Nov 20 12:43:16 asapnrdb1 kernel: ip_tables: (C) 2000-2002 Netfilter core team
Nov 20 12:43:16 asapnrdb1 kernel: bonding: bond1: link status definitely down for interface eth8, disabling it
Nov 20 12:43:16 asapnrdb1 kernel: bonding: bond1: making interface eth6 the new active one.
Nov 20 12:43:16 asapnrdb1 kernel: bonding: bond1: link status definitely down for interface eth6, disabling it
Nov 20 12:43:16 asapnrdb1 kernel: bonding: bond1: now running without any active interface !

This occurred on both servers and thus the cluster did not startup!

After a reboot (shutdown –ry 0) everything went ok.

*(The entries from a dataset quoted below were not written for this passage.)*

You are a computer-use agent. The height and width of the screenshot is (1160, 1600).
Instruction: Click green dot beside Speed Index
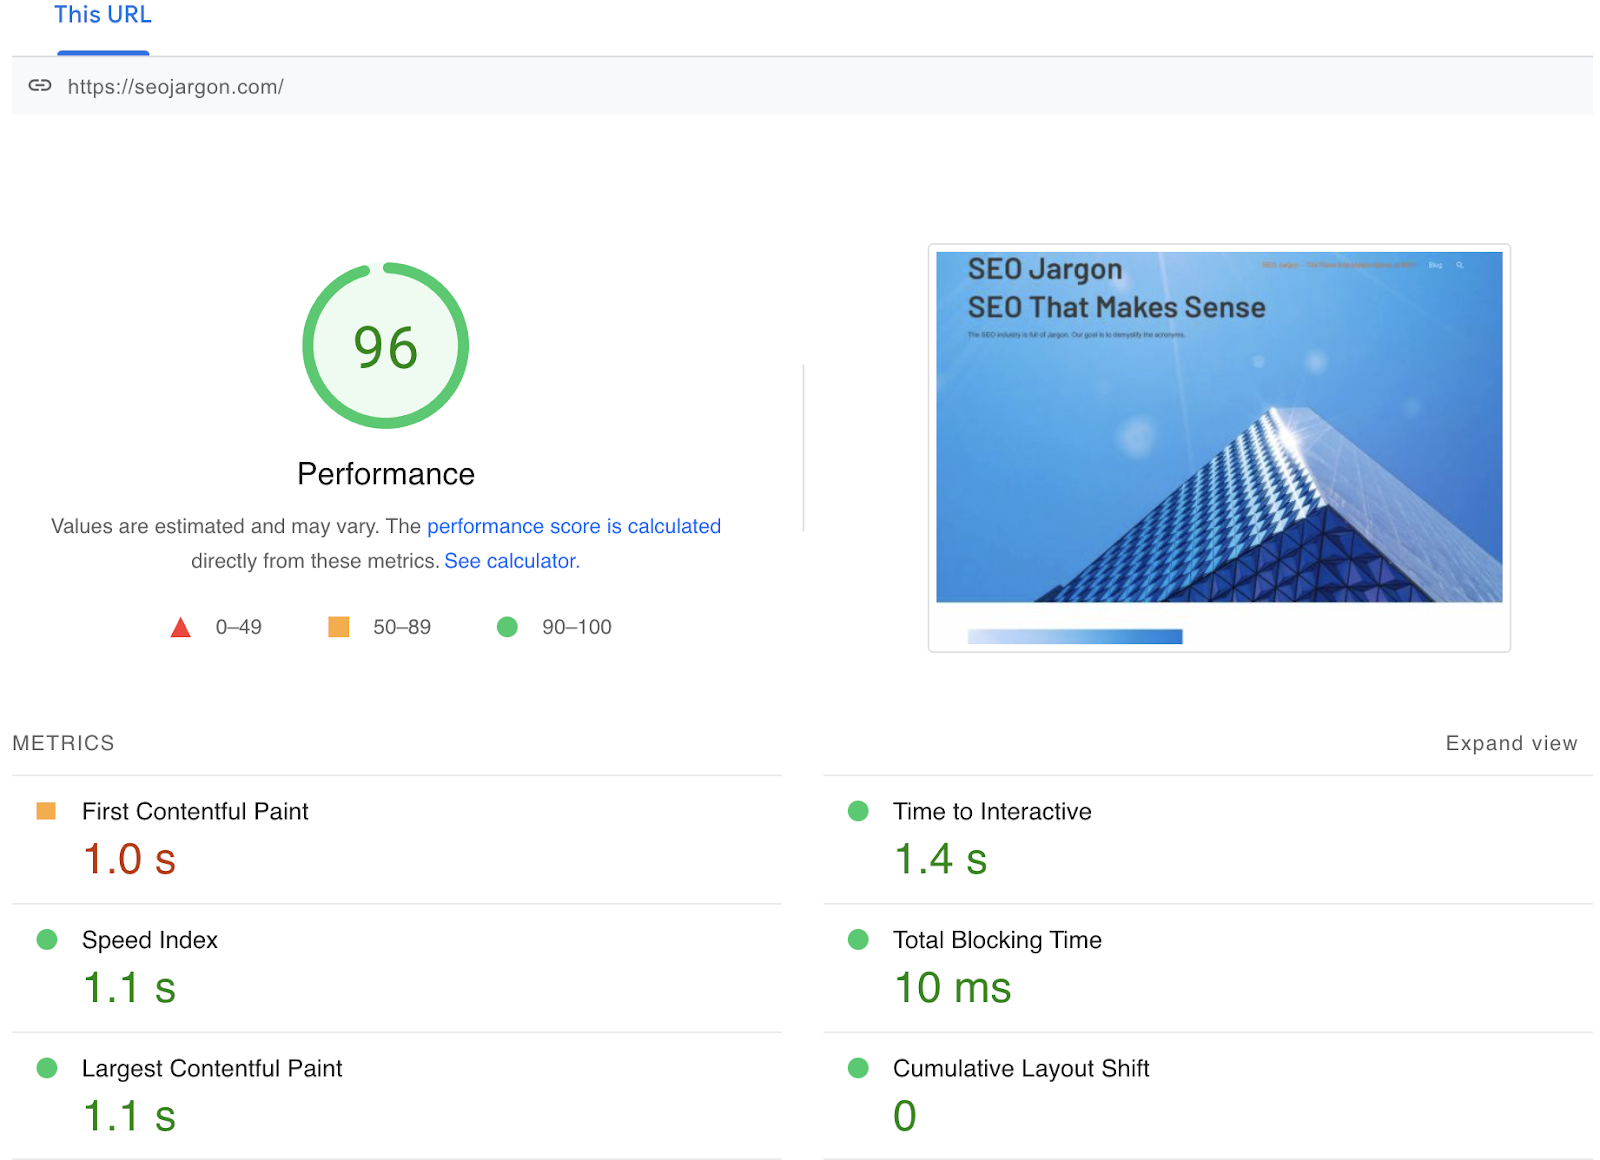coord(46,940)
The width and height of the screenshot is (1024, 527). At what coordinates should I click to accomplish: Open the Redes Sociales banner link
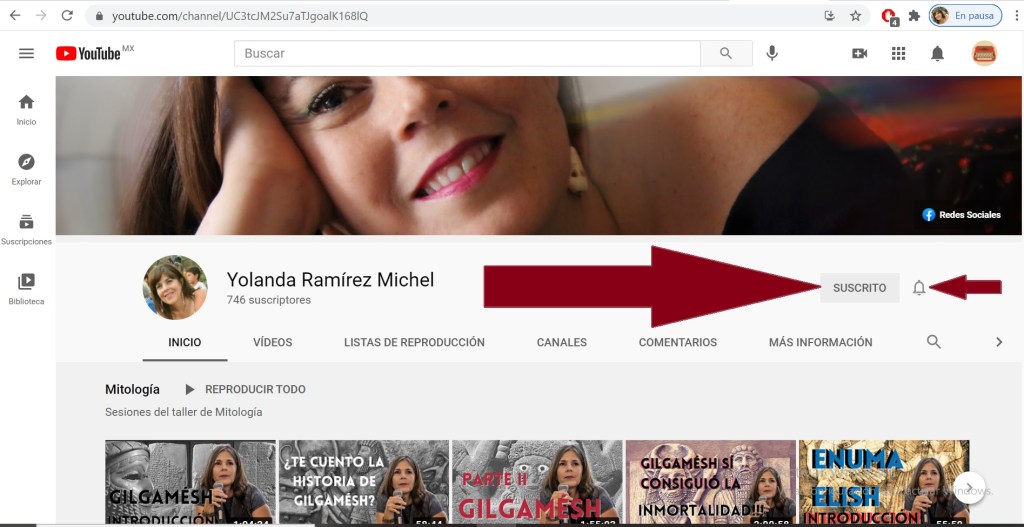(x=963, y=214)
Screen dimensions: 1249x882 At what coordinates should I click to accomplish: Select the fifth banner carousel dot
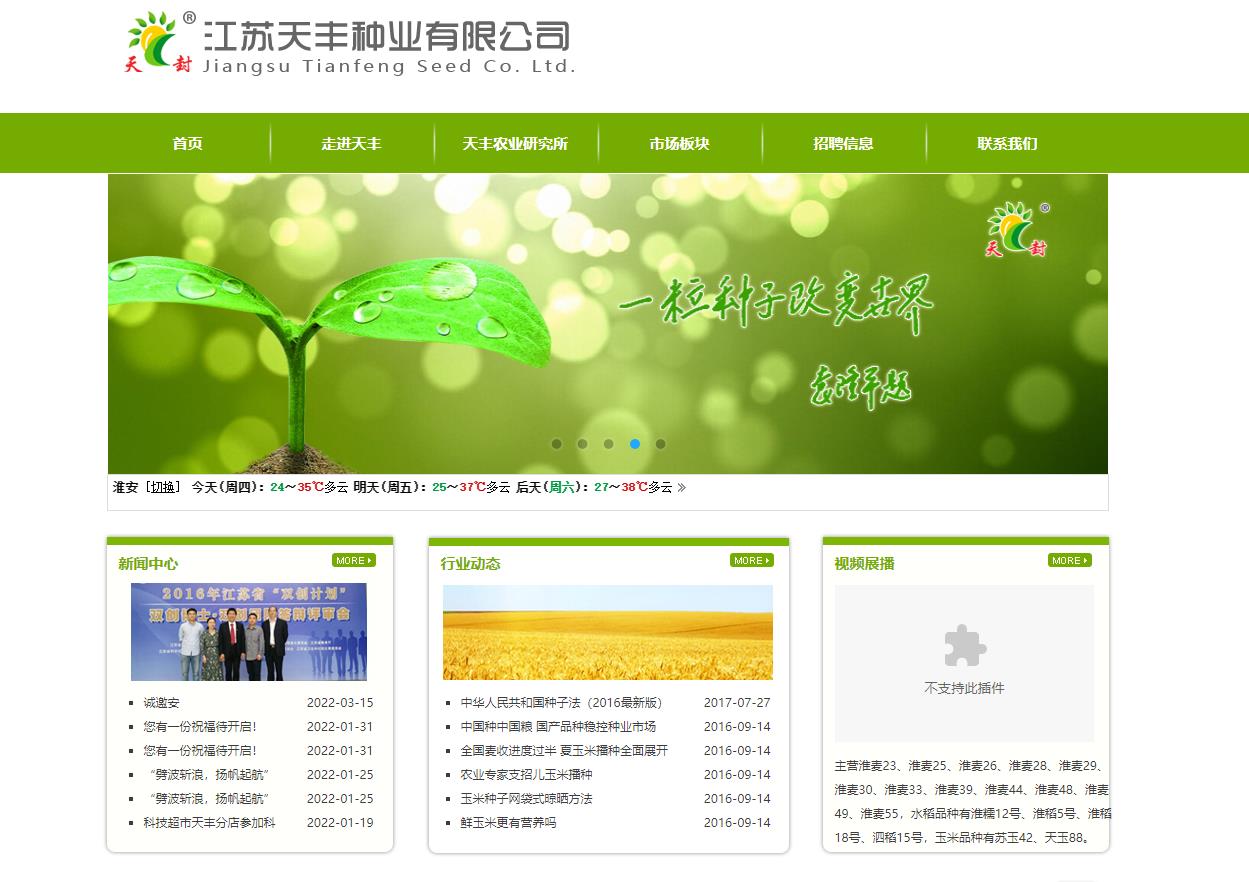(661, 444)
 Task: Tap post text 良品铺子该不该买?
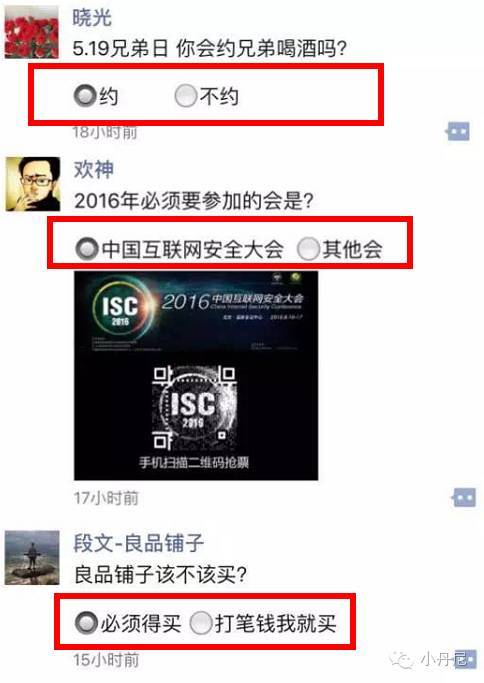coord(160,575)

Any help/suggestion is highly appreciated.

TIA.

PS: How can I check the current speed the of the network bond? mii-tool returns 10mbps and ethtool does not work...

Kind Regards,

Rui Vilao.
"We should never stop learning"_________ rui.vilao@rocketmail.com
3 REPLIES 3
Ivan Ferreira
Honored Contributor

Re: Network bonding did not work after a crash

Are you running ethtool to the bond interface or to the eth interface? You could modify the /etc/rc.d/init.d/network script to modify the settings of the network interfaces with ethtool before the bonding is established.
Por que hacerlo dificil si es posible hacerlo facil? - Why do it the hard way, when you can do it the easy way?
Rui Vilao
Regular Advisor

Re: Network bonding did not work after a crash


This is what I get:

root@asapnrdb1 ~]# mii-tool bond0
bond0: 10 Mbit, half duplex, link ok
[root@asapnrdb1 ~]# ethtool bond0
Settings for bond0:
No data available
"We should never stop learning"_________ rui.vilao@rocketmail.com
Al Licause
Trusted Contributor

Re: Network bonding did not work after a crash

Since you are using eth6 and eth8 in the bond set, the assumption is that eth0-eth5 and eth7 also exist on the system. It would be helpful to know how they are configured and which drivers they are using.

The problem may be with interaction of one or more of the other devices.